### Your instructions
Edit the forum thread on wastegate actuators: rewrite everything from "And does shortening" down to "(Jan 28, 2008)", putting "Pressure lines" wherever "Vacuum hoses" appears.

* Begin Source document *

# balancing actuators - and why aren't there servo-actuated turbo wastegates??



## kismetcapitan (Nov 25, 2005)

is there any particular way to do this, other than to just make the arms the same length?

I know this would be hard to do, but it occurs to me that one way to balance front and rear turbo airflow is to adjust the actuators; if one consistently overwhelms the other, triggering shuffle under light load cruising, then adjusting the actuator might help?

And does shortening the actuator arm length make the turbo output less, or less quickly, or is it the other way around?

And all of this would be much easier if these internal wastegates could be actuated by a servo, and the arm position could them be trimmed from the servo controller. Furthermore, you could have much better control - set it up for max spool (like cranking the gain on a boost control all the way up) at lower RPM, then quickly back off in the mid-RPM range to hit the target boost.

Vacuum hoses and a diaphragm is just a imprecise way of controlling a wastegate IMHO....


----------



## Sub Boy (Jan 28, 2008)

You can pressure test them with a vacuum gun to match them.


----------



## 8ren (Apr 17, 2008)

There are such things as electronic actuators and yes they are far more accurate but unfortunately they are prone to failure because of the heat. For this reason they are better on diesel engines and would probably fail very quickly on a high output petrol engine. Maybe one day when they can make them tough enough. I would be interested in them too


----------



## lightspeed (Jul 11, 2002)

Bicycle tire pump works very well to set them up. Shortening the arm increases the preload and hence the wastegate opening pressure is increased.


----------



## kismetcapitan (Nov 25, 2005)

* End Source document *
* Begin Data excerpts *

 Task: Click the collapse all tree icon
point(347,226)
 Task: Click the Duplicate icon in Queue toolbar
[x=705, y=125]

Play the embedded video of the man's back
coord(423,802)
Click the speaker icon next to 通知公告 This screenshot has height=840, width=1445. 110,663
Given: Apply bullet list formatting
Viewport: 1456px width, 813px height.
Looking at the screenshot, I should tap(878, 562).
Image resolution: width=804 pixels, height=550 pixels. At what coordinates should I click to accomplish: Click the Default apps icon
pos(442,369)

* End Data excerpts *

### Solution to this exercise
And does shortening the actuator arm length make the turbo output less, or less quickly, or is it the other way around?

And all of this would be much easier if these internal wastegates could be actuated by a servo, and the arm position could them be trimmed from the servo controller. Furthermore, you could have much better control - set it up for max spool (like cranking the gain on a boost control all the way up) at lower RPM, then quickly back off in the mid-RPM range to hit the target boost.

Pressure lines and a diaphragm is just a imprecise way of controlling a wastegate IMHO....


----------



## Sub Boy (Jan 28, 2008)